Essential Research and BludgerTrack deluxe

Introducing a bigger and better BludgerTrack. Also featured: a status quo result from Essential Research, at least so far as the major parties are concerned.

First up, BludgerTrack has proudly moved into the twenty-first century with a new fully interactive feature, offering hitherto hidden detail on state-level primary votes and the seat result probability estimates that are used to calculate the final result. Also included are the leadership rating trends, and there’s a facility for viewing raw opinion data throughout the current term.

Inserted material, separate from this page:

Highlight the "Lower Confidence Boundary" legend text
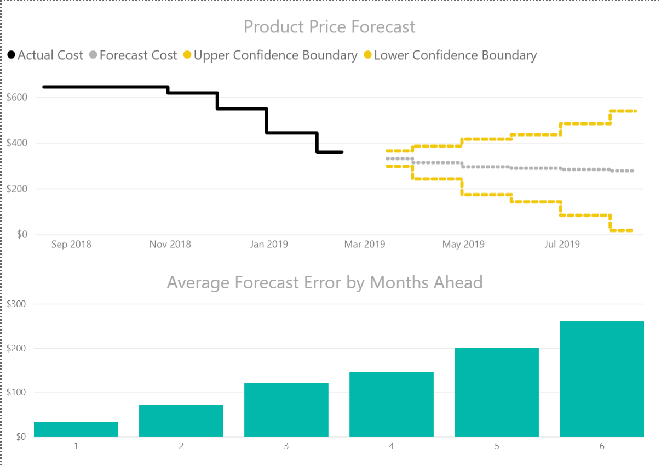This screenshot has height=465, width=661. [x=455, y=55]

The results as shown are updated to include the ReachTEL and Essential Research results, and the former has had a particularly big impact on voting intention, the primary numbers being even worse for the Coalition than the headline two-party result suggested. However, despite the 1% lurch to Labor on two-party preferred, there is little change to the seat projection, as the Coalition has had some stronger numbers lately from all-important Queensland, and Labor was largely punching into thin air with its gains in New South Wales and Victoria this week.

Then there’s the regular fortnightly result for Essential Research, which is notable in having both major parties at the low ebb of 35% on the primary vote, with the Coalition down one on a fortnight ago and Labor down two. This helps One Nation recover two points to 8%, with the Greens steady on 10%. Also unchanged is Labor’s two-party lead of 53-47.

Further questions relate mostly to the Barnaby Joyce situation, with a question conceived before his resignation on Friday finding 34% wanting him to leave parliament, 26% thinking he should resign as leader but stay in parliament, and only 19% thinking he should remain leader of the Nationals. Forty-four per cent expressed approval of “media reporting on politicians’ private affairs”, with 41% disapproving.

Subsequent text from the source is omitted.